My impressions about Fahrenheit 9/11 are a little bit like my impressions about life: good and bad, all jumbled up in complicated ways. The whole movie looked to me like fireworks, the way the storyline ran around and suddenly erupted into a major joke or something painfully poignant. In fact, there were many storylines: the legitimacy of the administration, the bin Laden connections of the Bush family, the 9/11 massacres and how the president coped with this emergency, oil and its relationship to warfare and the utter inanity of the needless blood-shedding and destruction of lives in so many different ways in Iraq. At times I felt like watching a speeded-up rerun of my own recent memories about the politics of this country, but then something new would be added to the story, something that would make me go "ooh" and "aah" like when I watch fireworks. Yet the underlying plot is really about class in the United States, and its inadmissibility as a concept in public debates. Even Moore sneaks it in without calling it what it is: that the rules for the poor are different than the rules for the rich, that the poor are fighting the wars that the rich got us into.
This is of course one of Moore's major themes, and he deserves kudos for persisting on it. I believe that the public debate in the U.S. would be immeasurable richer and more meaningful if we did take class more seriously. And in his movie he shows us how class interlinks with patriotism, with serving ones country and even with who will die and when.
And of course I cried when watching the movie. It was hard not to, while listening to a woman telling how she heard about her son's death, or while seeing the damage that war does to little children. But I laughed, too, at the silly one-liners and the funny juxtapositions of politicians words against each other. And on the use of spit as a hair spray...

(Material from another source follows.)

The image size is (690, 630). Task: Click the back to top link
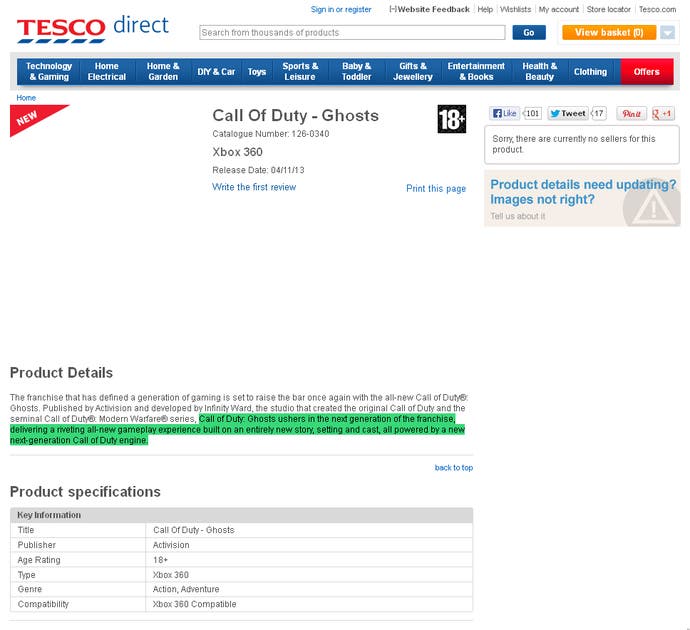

There has been a lot of debate about the meaning of Fahrenheit 9/11, especially whether it really is a documentary, or perhaps just sarcasm or propaganda; whether it is 'fair and balanced'. I don't think that a documentary can ever be objectively neutral, and no really good film would avoid trying to affect the emotions of the viewer. Whether Moore intends his movie to be seen as sarcasm is not clear, but considering that it opens with a 'dream scene', I think that he would agree with me in seeing our whole lives as a kind of sarcastic dream by someone else. All he is really doing with this movie is showing us the other sides: of politics, of politicians, of war, of suffering, of wealth.
So, yes, I'd recommend going to see this film. Still, it didn't affect me as strongly as I expected, given the prior accolades I had read. The most probable reason (other my cold and callous character) is that I have spent the last year reading blogs and other sources of news on the internet, and very little in the information of the movie was new to me. Still, to show something by using living pictures, sound and every single emotional device that filmmakers govern is different than reading about it in a newspaper or blog. It's a more direct way to the brain and heart of the audience, and as we desperately need the American public to hear both sides of the story, and as this side of the story has so long been neglected and misrepresented as "America-hating", I believe that Moore's movie is an important one to see by as many people as possible. And no, it's not an anti-military movie; if anything, it is an ode to the common soldier.